According to some service providers, the challenges of handling these epistemic complexities was sometimes attributed to the lowered emotional and cognitive capacities of the mental health service users. Other providers, however, noted how finding your way through “jungles of plans, information and regulations” (P3) would be most challenging for any person. In addition, the prospect of knowing what one truly wants based on one’s own values was considered a universal human challenge, especially in the face of important health decisions. As one provider stated, “What one thinks one day may prove unacceptable the next” (P28).

Hermeneutical Injustice

Poorly Fitting Formats for Accounts and Frames for Interpretations: User Perspectives

Carel and Kidd [24] conceptualize the phenomenon of practice-related conditions that hinder people from delivering information as a specific form of testimonial injustice. Accordingly, many users noted how important aspects of their life stories, social lives and strengths and weaknesses remained unexpressed or were lost in communication because time conditions and formats to collect information did not allow for such testimonies. In the early stages of analysis and in accordance with Carel and Kidd, comments on structural barriers were tentatively sorted under the main category of testimonial injustice. Upon closer examination, however, it became clear that the comments on such barriers were most often related to the frames of interpretation operating within the system. Because interpretive practice underlies formats and practices for information gathering, the hermeneutical dimension of this lack of formats to collect peoples’ testimonies in the way that they wish is of interest for this category. Moreover, the poorly fitting formats to collect testimonies and the poor fit regarding frames for interpretations were tentatively formulated to constitute two separate categories. However, further data analysis suggested that formats for accounts and frames of interpretations proved to be inevitably linked.

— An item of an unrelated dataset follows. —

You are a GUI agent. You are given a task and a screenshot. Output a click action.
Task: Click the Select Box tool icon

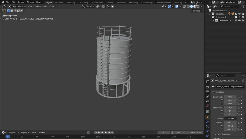click(4, 11)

Reports from service users indicated that organizational structures were designed for diagnostic, symptom-focused practices that did not seek nor allow for holistic perspectives for personal narratives or reflection. In the interviews service users often mentioned time constraints, lack of continuity and disjointed organizations as barriers for the interpretations they themselves made of their own experience to be neither expressed nor considered. On several occasions, service users reported that the disposition of professionals to view them through diagnostic frames of interpretation made them feel perceived as “an object” (SU4, SU10), rather than as a “whole human being” (SU4) or “not as a human being” at all (SU7). Some users noted that the favored interpretations of professionals always had precedence over their own understandings of the situation.

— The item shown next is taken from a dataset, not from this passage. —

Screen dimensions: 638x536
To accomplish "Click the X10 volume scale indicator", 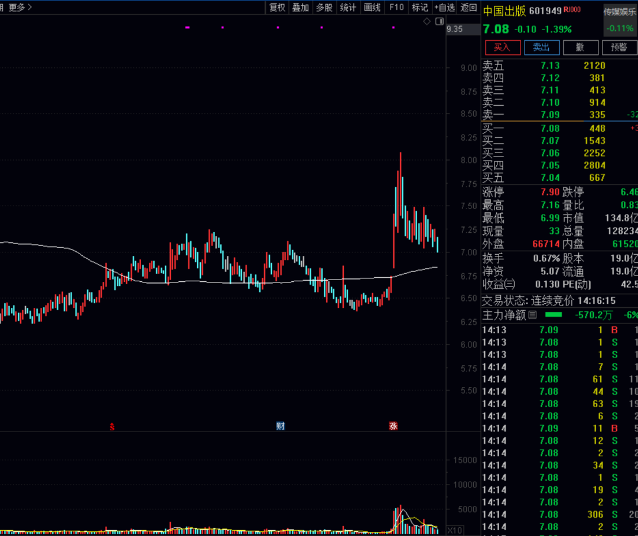I will click(455, 529).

Service users expressed that the staff seldom showed interest in “the human being” (SU4) and the story and context of the person, or of the person’s own understanding of his or her illness experience or of “the story behind” the current situation (SU19). Instead, as one person described it, “they ask the questions needed to make a diagnosis” (SU13). Service users often allude to their desire that providers were more interested in eliciting their views and their interpretations of their own situation and needs, and that opportunity were offered to ponder, reflect and give voice to their perspectives. Some users reported how they would like to bring a friend or relative who knows them and their illness history. One person noted that coming alone and in a state of ill-being resulted in practitioners viewing them as “just a user” and “that you are a human being with a life with friends and a history gets lost. You just become an object” (SU10). Furthermore, service users remarked about the inability of professionals to handle service users who had more than one diagnosis. The users described that teams specializing in specific diagnoses were not willing to communicate with each other. One user felt it would be “helpful for decision making” if the staff “could be more open to see several things at once, i.e. to see ‘the whole’ and cooperate with other teams and services” (SU12).

One user noted that the emphasis on “symptoms and journals” makes her “become ill just by constantly thinking ‘ill’” (SU15). In response to this focus on illness and deficiencies, service users expressed hopedthat the staff would enquire about their strengths and what they as users could do to feel better and manage their illness. In that way they thought that they could “get support in the treatment” and at the same time be reminded about their “strengths and goals in life” (SU5).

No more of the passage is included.